### [How to complete this task]
No pictures belong in the copy. Retype exactly, and only, the stretch of lines below from the one with "Click the IR Left value field" through the one with "the Windows Start".

### [Records shown]
>>>
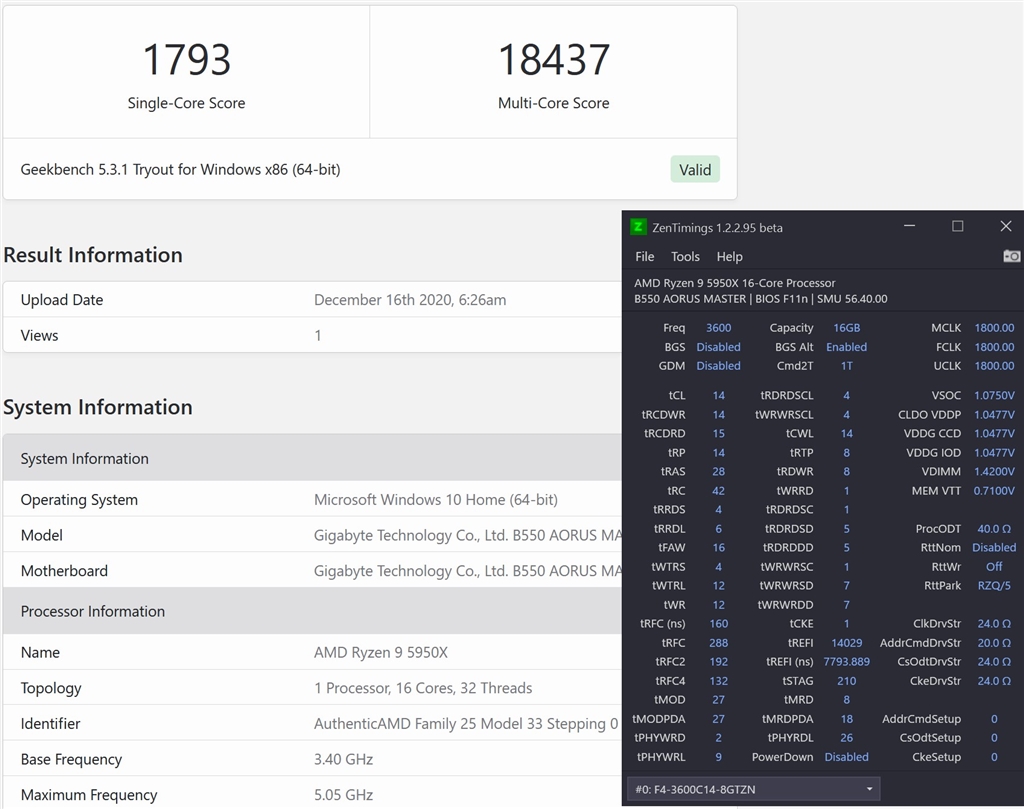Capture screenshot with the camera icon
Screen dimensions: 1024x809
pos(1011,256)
<<<
>>>
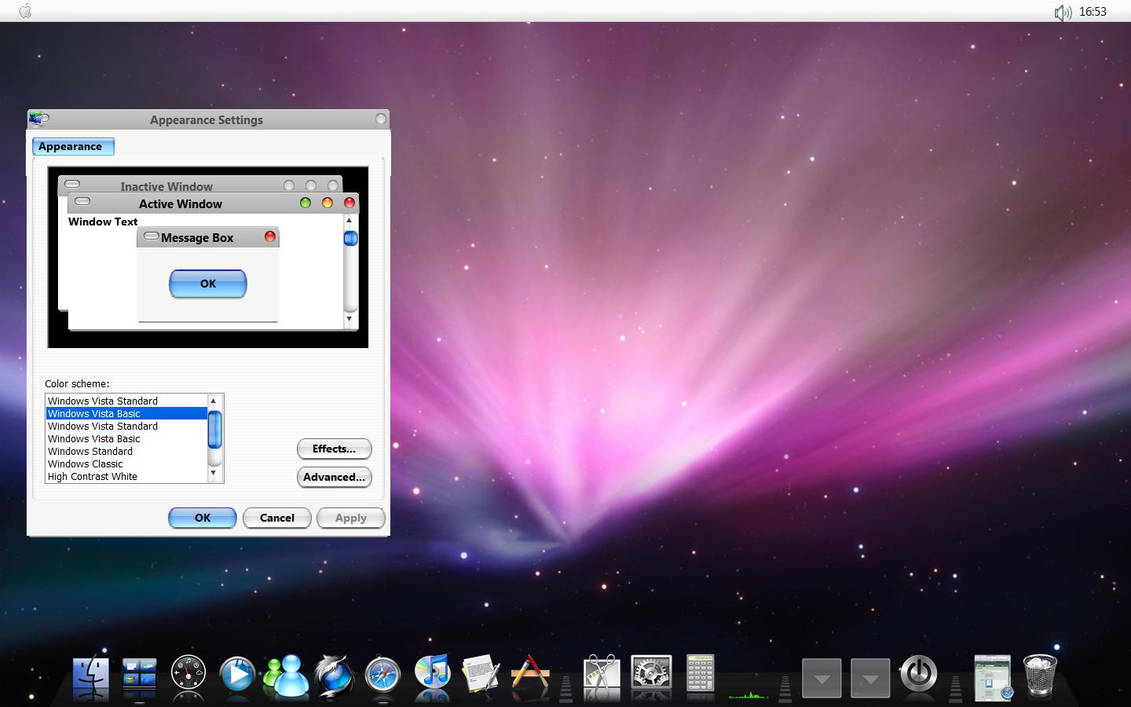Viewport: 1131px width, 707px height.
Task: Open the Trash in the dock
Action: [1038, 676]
<<<
>>>
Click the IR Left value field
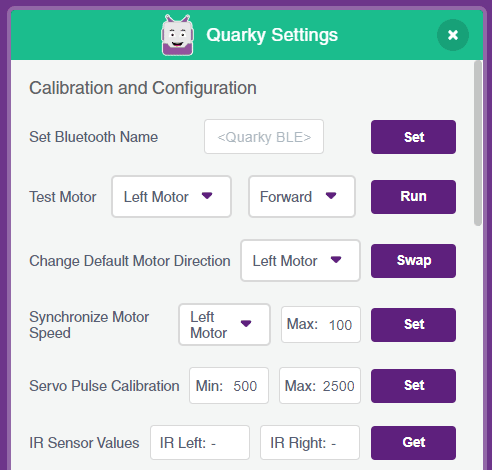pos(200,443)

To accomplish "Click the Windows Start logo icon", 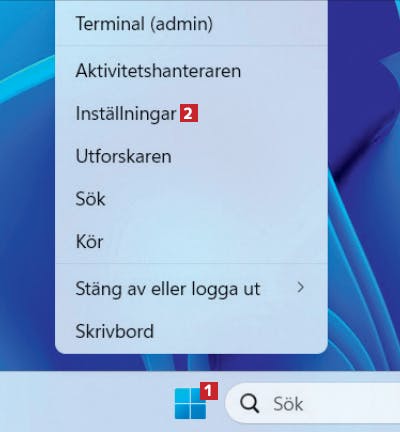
<<<
### [Answer to the problem]
Click the IR Left value field
pos(200,443)

To accomplish "Click the Windows Start logo icon", 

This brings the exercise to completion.